* EXERCISE INSTRUCTIONS *
Reproduce, with no changes, the line that contains "Task: Open Full Screen mode via its icon" and all the lines that come after it in the records.

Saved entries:
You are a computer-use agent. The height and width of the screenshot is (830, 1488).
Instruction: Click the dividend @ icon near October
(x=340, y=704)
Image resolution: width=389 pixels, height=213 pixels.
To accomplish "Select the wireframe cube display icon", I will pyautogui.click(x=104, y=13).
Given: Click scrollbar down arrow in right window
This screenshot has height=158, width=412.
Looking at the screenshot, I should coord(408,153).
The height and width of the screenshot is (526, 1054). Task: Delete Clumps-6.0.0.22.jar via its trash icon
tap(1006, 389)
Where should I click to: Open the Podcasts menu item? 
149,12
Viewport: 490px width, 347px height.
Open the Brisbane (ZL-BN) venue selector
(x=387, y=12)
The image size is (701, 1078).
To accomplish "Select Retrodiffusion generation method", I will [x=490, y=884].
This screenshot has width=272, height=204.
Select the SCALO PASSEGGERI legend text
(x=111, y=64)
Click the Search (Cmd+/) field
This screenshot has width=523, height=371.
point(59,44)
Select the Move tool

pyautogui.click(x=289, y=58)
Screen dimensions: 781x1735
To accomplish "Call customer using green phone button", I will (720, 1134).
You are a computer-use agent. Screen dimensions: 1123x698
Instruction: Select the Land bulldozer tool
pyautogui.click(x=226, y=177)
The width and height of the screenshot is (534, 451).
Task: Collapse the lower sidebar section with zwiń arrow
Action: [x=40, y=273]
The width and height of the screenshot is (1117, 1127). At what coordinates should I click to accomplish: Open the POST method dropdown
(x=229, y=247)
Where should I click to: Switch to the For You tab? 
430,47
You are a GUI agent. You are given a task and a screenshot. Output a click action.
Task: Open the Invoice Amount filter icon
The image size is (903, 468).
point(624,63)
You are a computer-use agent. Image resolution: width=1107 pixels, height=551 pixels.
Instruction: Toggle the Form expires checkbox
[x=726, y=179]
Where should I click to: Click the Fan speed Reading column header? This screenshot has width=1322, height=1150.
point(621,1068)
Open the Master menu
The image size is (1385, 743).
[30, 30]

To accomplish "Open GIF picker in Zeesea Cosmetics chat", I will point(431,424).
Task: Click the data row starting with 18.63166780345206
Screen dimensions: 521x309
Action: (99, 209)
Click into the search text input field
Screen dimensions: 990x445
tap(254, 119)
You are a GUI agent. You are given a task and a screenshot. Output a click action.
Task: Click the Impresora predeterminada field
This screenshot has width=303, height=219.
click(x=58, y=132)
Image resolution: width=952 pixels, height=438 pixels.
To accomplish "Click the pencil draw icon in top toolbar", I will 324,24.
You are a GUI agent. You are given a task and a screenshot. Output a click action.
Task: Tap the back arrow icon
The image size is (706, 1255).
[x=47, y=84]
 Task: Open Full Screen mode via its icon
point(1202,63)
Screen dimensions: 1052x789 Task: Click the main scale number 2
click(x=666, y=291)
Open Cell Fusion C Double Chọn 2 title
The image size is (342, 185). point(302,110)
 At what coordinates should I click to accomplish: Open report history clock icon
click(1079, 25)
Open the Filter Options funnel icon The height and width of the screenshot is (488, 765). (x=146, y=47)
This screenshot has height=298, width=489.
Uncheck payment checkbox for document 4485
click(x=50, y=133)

* RESULT FOR THIS TASK *
 Task: Open Full Screen mode via its icon
point(1202,63)
Screen dimensions: 1052x789 Task: Click the main scale number 2
click(x=666, y=291)
Open Cell Fusion C Double Chọn 2 title
The image size is (342, 185). point(302,110)
 At what coordinates should I click to accomplish: Open report history clock icon
click(1079, 25)
Open the Filter Options funnel icon The height and width of the screenshot is (488, 765). (x=146, y=47)
This screenshot has height=298, width=489.
Uncheck payment checkbox for document 4485
click(x=50, y=133)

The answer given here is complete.